→ **Text excerpt**:
# How often should you backflush a silvia?



## Scotty (Mar 21, 2011)

it's used it once or sometimes twice a day. I scrub the grouphead after every shot with the pallo brush.

So how often should i backflush?


----------



## cjbailey1 (Jan 17, 2011)

Personally - and I state this as a "what I do", not necessarily "what to do" - I scrub after every use and then backflush it once a week with just water, backflushing with Cafiza once a month. I use it about as much as you do.


----------



## vintagecigarman (Aug 10, 2009)

I found this link that explains the operation of the three way valve, and the reasons why backflushing is essential.

http://home.surewest.net/frcn/Coffee/3way/intro.html

My understanding is that backflushing, particularly with plain water, causes no problems, and do it at the end of each day on my Rocket. With E-61's, there is an issue with using a detergent, as it removes lubrication from the lever mechanism and causes premature cam wear, but there's no such problem with the Silvia. I use a detergent about once every three months, and despite regular plain-water backflushing, and weekly removal and cleaning of the shower head, it's amazing just how much junk comes out with the detergent.


----------



## PaulN (Mar 10, 2011)

I back flush just with water after a shot if I might not have another or if it will be a lot later. Don't want the old grinds burning on the shower head.

I've used purly once since owning which was before Christmas but it's hardly getting used anyway


----------



## MonkeyHarris (Dec 3, 2010)

I do exactly the same as cjbailey and descale about every 3 months but I also use filtered water and have another filter connected inside the tank. Every couple of months I take the shower screen off and boil it and the other bits in a water cafiza solution.

→ **Job A**:
Answer these questions from the forum thread on backflushing:
(i) How often does cjbailey1 backflush with Cafiza?
(ii) About how often does vintagecigarman use a detergent?
(iii) In what does MonkeyHarris boil the shower screen and the other bits?
→ **Job B**: Quote every line of the listing verbatim, leaving out the pictures.
The forum thread on backflushing and the listing come from unrelated sources.

Listing from a pointing dataset:
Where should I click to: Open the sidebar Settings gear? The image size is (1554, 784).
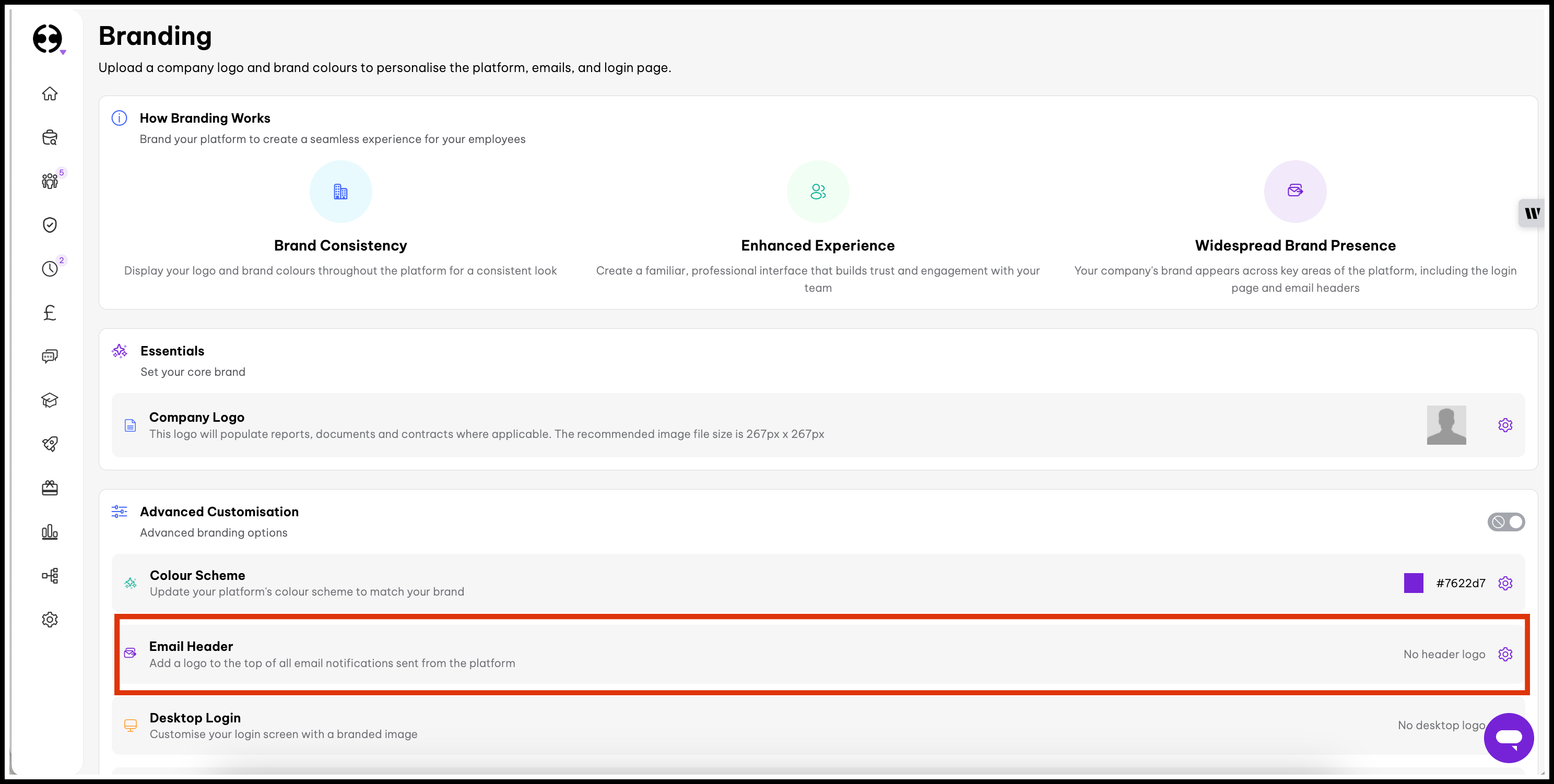[50, 620]
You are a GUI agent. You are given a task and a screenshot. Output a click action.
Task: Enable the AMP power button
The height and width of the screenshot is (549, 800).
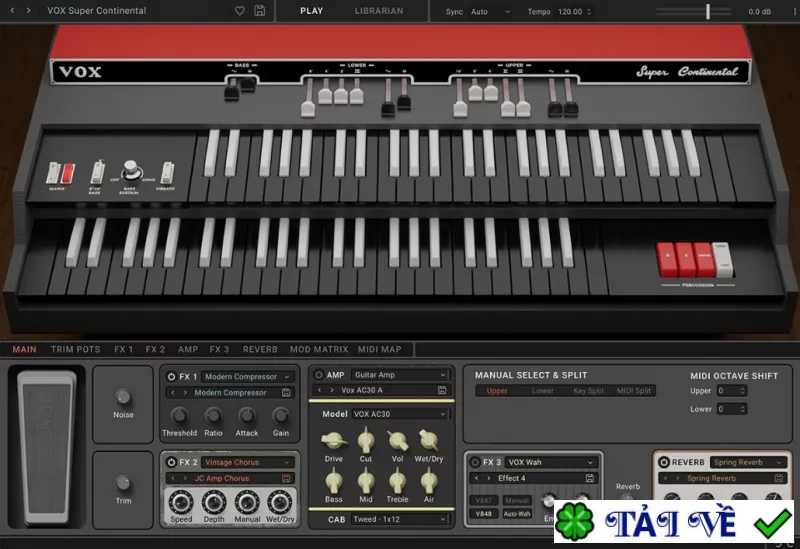coord(319,375)
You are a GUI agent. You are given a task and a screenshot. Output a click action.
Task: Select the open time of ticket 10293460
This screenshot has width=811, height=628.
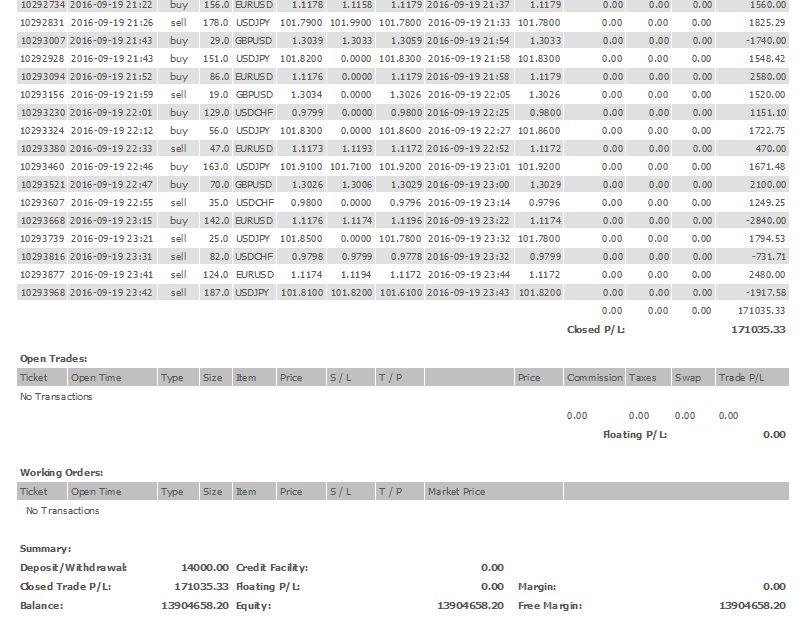(112, 166)
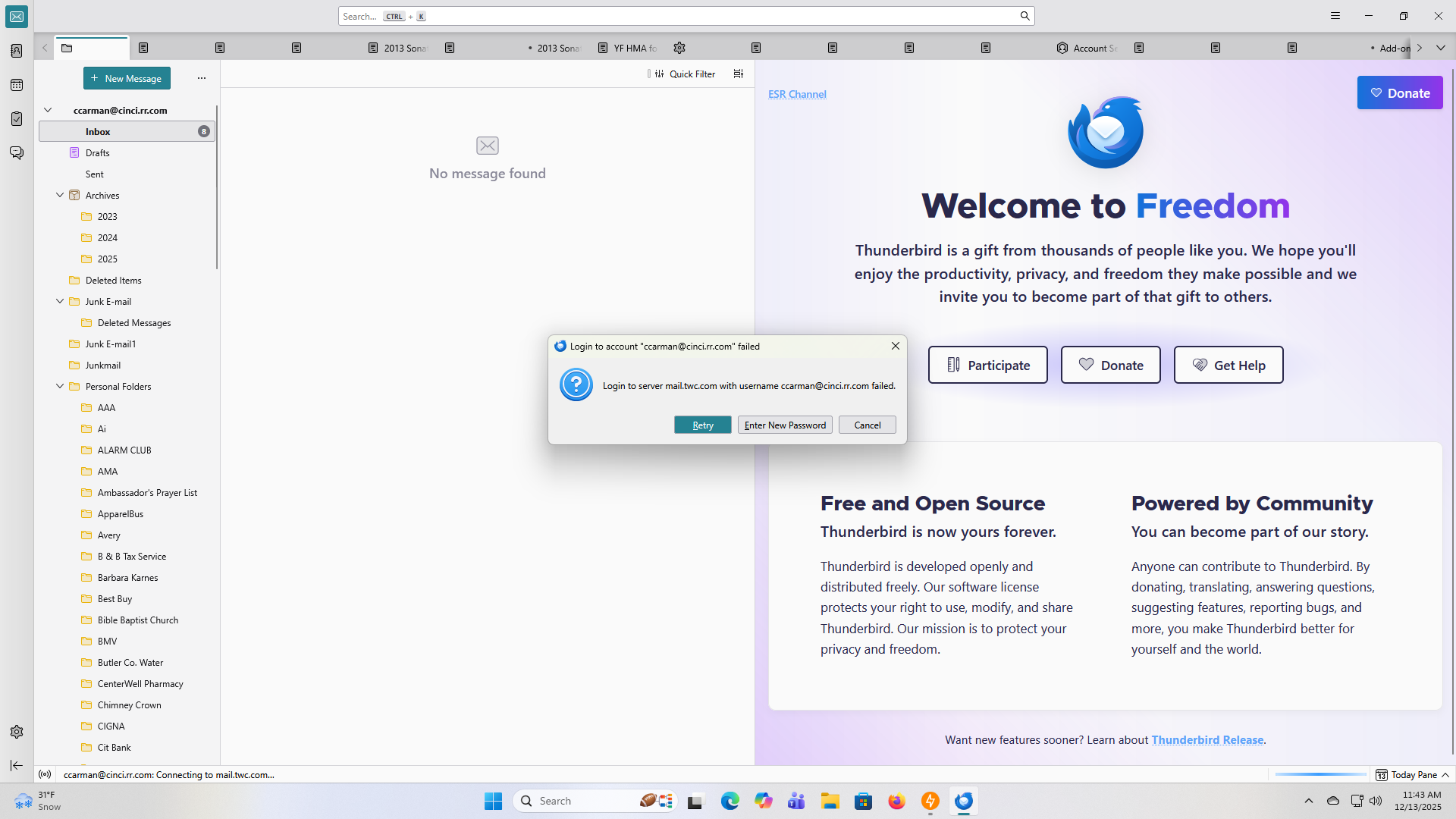
Task: Open the Calendar space icon
Action: pyautogui.click(x=17, y=85)
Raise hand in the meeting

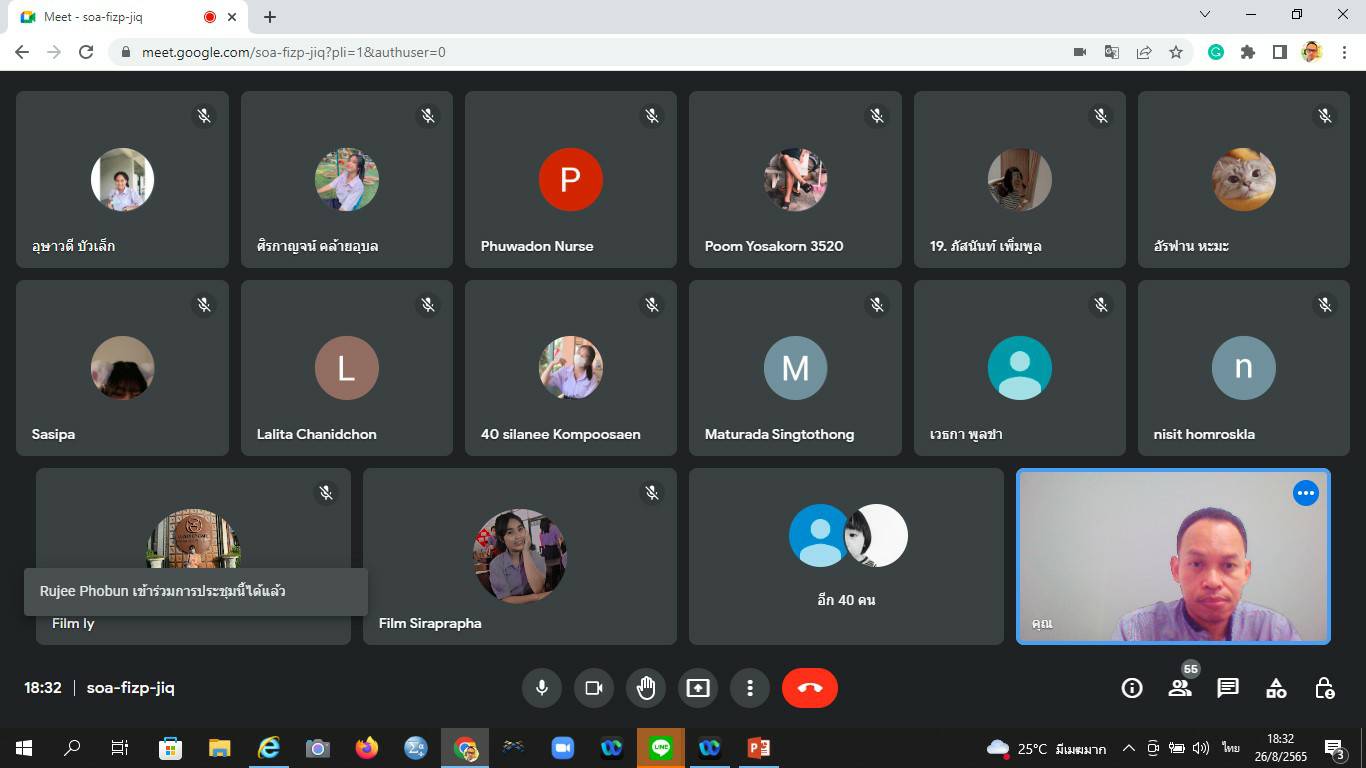coord(646,688)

→ **Full answer A**:
(i) Once a month.
(ii) About once every three months.
(iii) A water cafiza solution.

→ **Full answer B**:
Where should I click to: Open the sidebar Settings gear? The image size is (1554, 784).
[50, 620]
You are a GUI agent. You are given a task and a screenshot. Output a click action.
Task: Enable the AMP power button
The height and width of the screenshot is (549, 800).
coord(319,375)
You are a GUI agent. You are given a task and a screenshot. Output a click action.
Task: Select the open time of ticket 10293460
This screenshot has width=811, height=628.
(112, 166)
Task: Open the Calendar space icon
Action: pyautogui.click(x=17, y=85)
Raise hand in the meeting

coord(646,688)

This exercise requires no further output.